◆ Activity ◆
Leave out the pictures and repeat exactly the lines from the one containing "Inspect the immich_postgres container" through the end of the records.

(Entries shown begins)

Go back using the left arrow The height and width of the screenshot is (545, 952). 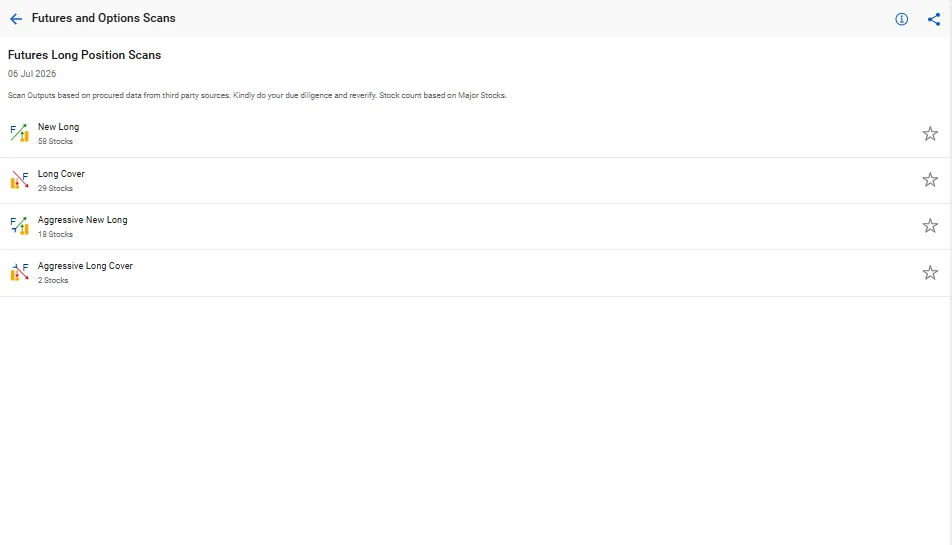[x=16, y=19]
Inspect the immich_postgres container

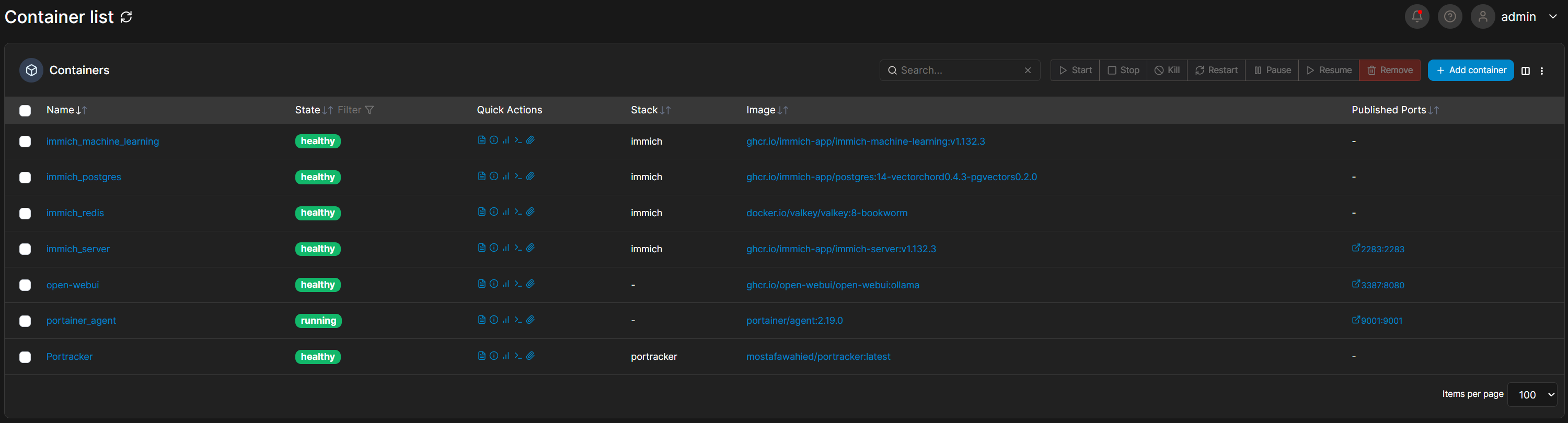tap(493, 177)
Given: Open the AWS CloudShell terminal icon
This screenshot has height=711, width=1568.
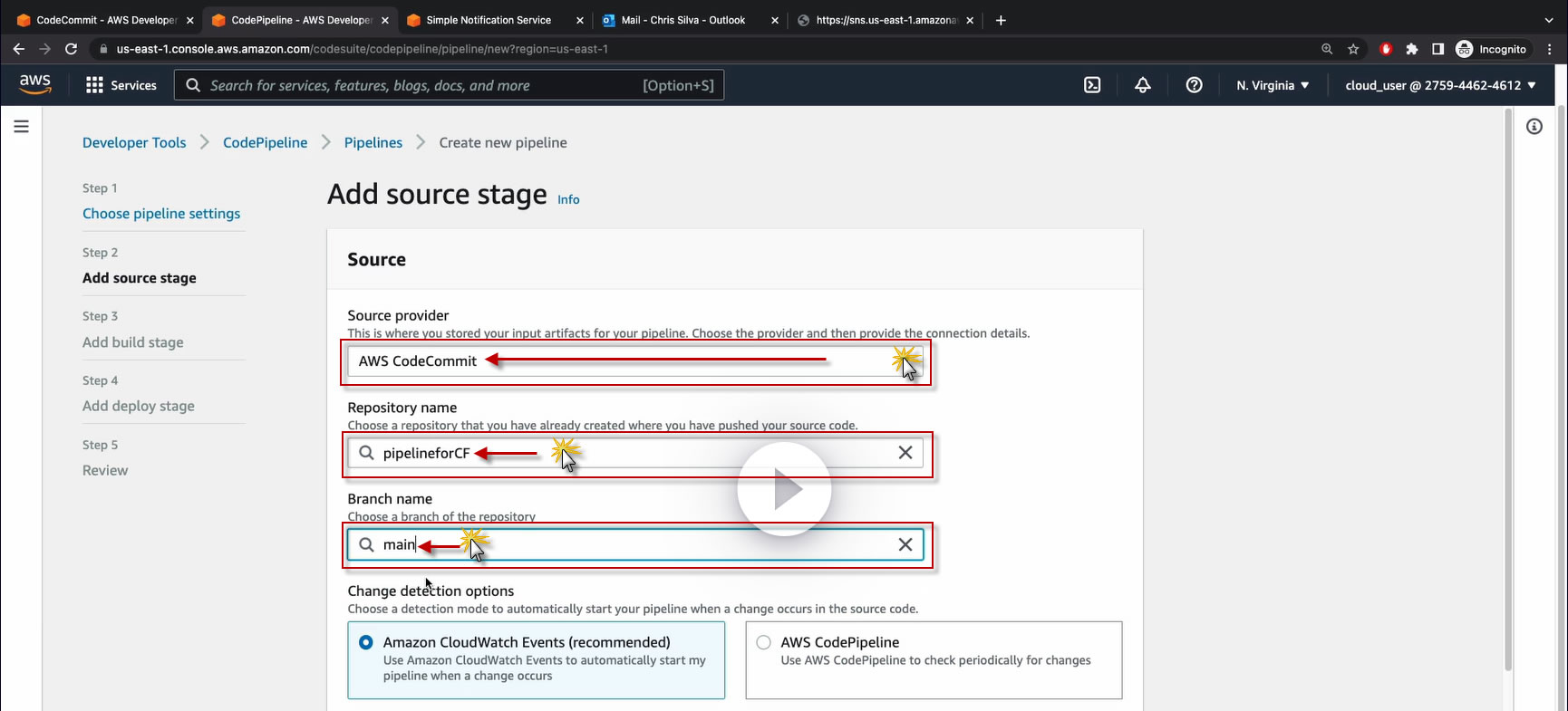Looking at the screenshot, I should tap(1092, 85).
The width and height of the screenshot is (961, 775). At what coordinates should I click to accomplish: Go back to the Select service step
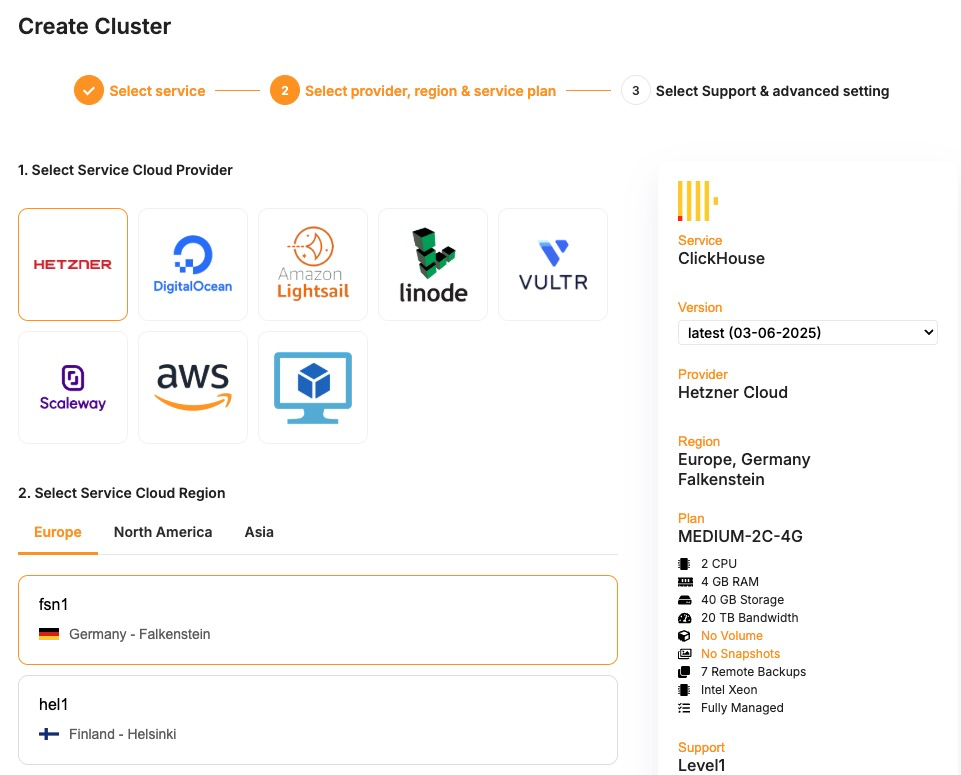157,91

(Entries shown ends)

◆ Task solution ◆
Inspect the immich_postgres container

tap(493, 177)
Given: Open the AWS CloudShell terminal icon
This screenshot has height=711, width=1568.
Looking at the screenshot, I should tap(1092, 85).
The width and height of the screenshot is (961, 775). At what coordinates should I click to accomplish: Go back to the Select service step
157,91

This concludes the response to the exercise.